_What to work on_: Each record below has to be printed verbatim.

Material provided section start

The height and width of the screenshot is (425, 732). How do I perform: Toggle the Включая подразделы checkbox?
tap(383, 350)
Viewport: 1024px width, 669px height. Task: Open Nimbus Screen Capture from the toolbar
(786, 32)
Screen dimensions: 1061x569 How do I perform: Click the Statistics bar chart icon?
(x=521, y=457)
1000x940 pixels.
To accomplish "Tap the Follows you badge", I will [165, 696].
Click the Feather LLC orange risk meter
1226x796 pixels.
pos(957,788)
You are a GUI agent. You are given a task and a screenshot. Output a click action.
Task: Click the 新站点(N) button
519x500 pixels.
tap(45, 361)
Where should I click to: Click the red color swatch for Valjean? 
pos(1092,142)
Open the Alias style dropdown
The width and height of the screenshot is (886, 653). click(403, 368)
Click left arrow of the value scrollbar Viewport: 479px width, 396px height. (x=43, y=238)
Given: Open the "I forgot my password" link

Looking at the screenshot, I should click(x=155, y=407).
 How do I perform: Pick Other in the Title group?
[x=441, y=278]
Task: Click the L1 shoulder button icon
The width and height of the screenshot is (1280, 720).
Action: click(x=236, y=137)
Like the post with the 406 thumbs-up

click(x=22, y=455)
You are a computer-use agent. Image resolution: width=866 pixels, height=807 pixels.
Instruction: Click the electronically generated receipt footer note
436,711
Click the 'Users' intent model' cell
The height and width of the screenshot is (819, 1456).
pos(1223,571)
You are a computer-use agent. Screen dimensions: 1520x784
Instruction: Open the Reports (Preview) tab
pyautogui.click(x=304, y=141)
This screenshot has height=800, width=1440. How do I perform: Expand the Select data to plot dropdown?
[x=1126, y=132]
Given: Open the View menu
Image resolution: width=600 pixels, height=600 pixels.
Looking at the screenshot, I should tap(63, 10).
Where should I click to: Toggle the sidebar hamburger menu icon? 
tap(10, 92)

Material provided section end

_Result_:
The height and width of the screenshot is (425, 732). How do I perform: Toggle the Включая подразделы checkbox?
tap(383, 350)
Viewport: 1024px width, 669px height. Task: Open Nimbus Screen Capture from the toolbar
(786, 32)
Screen dimensions: 1061x569 How do I perform: Click the Statistics bar chart icon?
(x=521, y=457)
1000x940 pixels.
To accomplish "Tap the Follows you badge", I will [165, 696].
Click the Feather LLC orange risk meter
1226x796 pixels.
pos(957,788)
You are a GUI agent. You are given a task and a screenshot. Output a click action.
Task: Click the 新站点(N) button
519x500 pixels.
tap(45, 361)
Where should I click to: Click the red color swatch for Valjean? 
pos(1092,142)
Open the Alias style dropdown
The width and height of the screenshot is (886, 653). click(403, 368)
Click left arrow of the value scrollbar Viewport: 479px width, 396px height. (x=43, y=238)
Given: Open the "I forgot my password" link

Looking at the screenshot, I should click(x=155, y=407).
 How do I perform: Pick Other in the Title group?
[x=441, y=278]
Task: Click the L1 shoulder button icon
The width and height of the screenshot is (1280, 720).
Action: click(x=236, y=137)
Like the post with the 406 thumbs-up

click(x=22, y=455)
You are a computer-use agent. Image resolution: width=866 pixels, height=807 pixels.
Instruction: Click the electronically generated receipt footer note
436,711
Click the 'Users' intent model' cell
The height and width of the screenshot is (819, 1456).
pos(1223,571)
You are a computer-use agent. Screen dimensions: 1520x784
Instruction: Open the Reports (Preview) tab
pyautogui.click(x=304, y=141)
This screenshot has height=800, width=1440. How do I perform: Expand the Select data to plot dropdown?
[x=1126, y=132]
Given: Open the View menu
Image resolution: width=600 pixels, height=600 pixels.
Looking at the screenshot, I should tap(63, 10).
Where should I click to: Toggle the sidebar hamburger menu icon? 
tap(10, 92)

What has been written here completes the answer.